The world’s first offshore fracking well could be drilled in the Irish Sea following planned exploration by a new British firm.
The founder of UK shale gas company Cuadrilla, Dr Chris Cornelius, has revealed plans to establish the first offshore shale operation after his new firm, Nebula Resources, was awarded three provisional licenses by the government, according to the BBC.
Fracking techniques – which involve fracturing shale rocks with a high-pressure stream of water and chemicals – are already used to improve the flow of conventional offshore gas wells and to release gas deposits in onshore shale rock.
But until now the fracking of offshore shale deposits has largely been seen as uneconomic because of the cost of operating offshore and the relatively small size of shale reservoirs compared to conventional oil and gas deposits.
Prof Peter Styles, a geophysicist and fracking expert from Keele University, said there was no obvious technical reason why offshore fracking could not be done but that it would probably require substantial investment from major oil companies.

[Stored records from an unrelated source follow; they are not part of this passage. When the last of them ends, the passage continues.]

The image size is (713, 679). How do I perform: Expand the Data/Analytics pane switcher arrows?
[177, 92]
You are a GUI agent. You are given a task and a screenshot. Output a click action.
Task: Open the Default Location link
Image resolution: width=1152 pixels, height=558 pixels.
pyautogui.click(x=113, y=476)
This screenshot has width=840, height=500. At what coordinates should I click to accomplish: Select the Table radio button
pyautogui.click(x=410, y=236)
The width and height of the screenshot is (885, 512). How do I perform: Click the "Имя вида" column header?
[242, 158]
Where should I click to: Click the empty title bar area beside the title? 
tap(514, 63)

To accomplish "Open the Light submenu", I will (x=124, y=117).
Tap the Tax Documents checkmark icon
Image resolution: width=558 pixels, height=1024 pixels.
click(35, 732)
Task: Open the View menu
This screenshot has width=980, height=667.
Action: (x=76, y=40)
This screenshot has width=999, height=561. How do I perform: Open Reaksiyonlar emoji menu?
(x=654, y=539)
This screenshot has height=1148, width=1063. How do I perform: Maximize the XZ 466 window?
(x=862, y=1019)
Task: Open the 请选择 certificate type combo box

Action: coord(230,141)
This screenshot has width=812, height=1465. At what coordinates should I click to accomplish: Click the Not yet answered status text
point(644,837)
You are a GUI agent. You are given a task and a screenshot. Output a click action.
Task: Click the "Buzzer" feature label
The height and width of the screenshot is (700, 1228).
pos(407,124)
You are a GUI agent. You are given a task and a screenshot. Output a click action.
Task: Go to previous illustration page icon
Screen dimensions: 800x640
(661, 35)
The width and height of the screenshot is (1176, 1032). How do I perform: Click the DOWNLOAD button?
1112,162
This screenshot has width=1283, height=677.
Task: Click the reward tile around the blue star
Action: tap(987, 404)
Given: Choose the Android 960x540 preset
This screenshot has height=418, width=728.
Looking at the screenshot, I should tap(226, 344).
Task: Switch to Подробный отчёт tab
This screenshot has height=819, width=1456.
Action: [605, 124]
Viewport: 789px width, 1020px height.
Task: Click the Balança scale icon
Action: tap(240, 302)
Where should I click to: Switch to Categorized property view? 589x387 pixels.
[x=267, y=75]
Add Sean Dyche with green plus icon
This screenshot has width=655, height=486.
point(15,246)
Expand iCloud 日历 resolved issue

‘Technically I do not see any serious problems with doing it offshore,’ he told The Engineer. ‘There are vast reserves offshore. [But] I’m not saying it’s trivial and I’m not saying it’s cheap.’
Creating offshore shale wells would require a scaling-up of existing offshore fracking capabilities, he said. ‘You would have several fracking stages because you’re not just in a reservoir – all of [the rock] is the reservoir.’
But, he added, it may be possible to perform part of the operation onshore, reducing its complexity and cost, plus UK industry had the advantage of years of experience operating offshore oil and gas facilities and a substantial amount of infrastructure for collecting and transporting the fuel.
However, Prof Richard Davies, director of Durham Energy Institute and leader of the European fracking research consortium ReFINE, said that offshore fracking may not be a high priority for the established oil industry.
‘The cost of an offshore well is dramatically higher than an onshore well and shale gas wells produce quite small volumes of gas,’ he told The Engineer. ‘The economics of drilling offshore when you’re likely to get less gas don’t stack up.
‘There are other sources of stranded gas [small, hard-to-reach deposits] that don’t require fracking that would probably be of equal or more importance than shale at this time.’
But, he added, understanding of Britain’s offshore geology was much greater than that of the onshore because of years of drilling and surveys.
Fracking far away from human settlement may also become more attractive to an industry that has received much opposition to its plans to drill for shale gas at onshore sites in the UK. BP, for example, recently ruled itself out of UK onshore fracking in the near future, expressing worries about becoming a target for protestors.
According the Department of Energy Climate Change (DECC), the licenses grant Nebula Resources exclusive rights to the designated areas for two years, but the firm has to prove it can raise the necessary financial resources before it is allowed to begin exploratory drilling.
Cornelius, whose previous company Cuadrilla is behind attempts to begin fracking operations in Lancashire, admitted it wasn’t clear that Britain’s offshore shale gas could be economically extracted.
‘Certainly offshore shale gas is a new concept, and there’s no reason with the UK’s history of offshore development that we can’t develop these resources offshore,’ he told the BBC.
‘We’re very comfortable that the resource is there and the numbers are absolutely ginormous. Is any of that exploitable? That’s the billion dollar question and we won’t know that for many years.’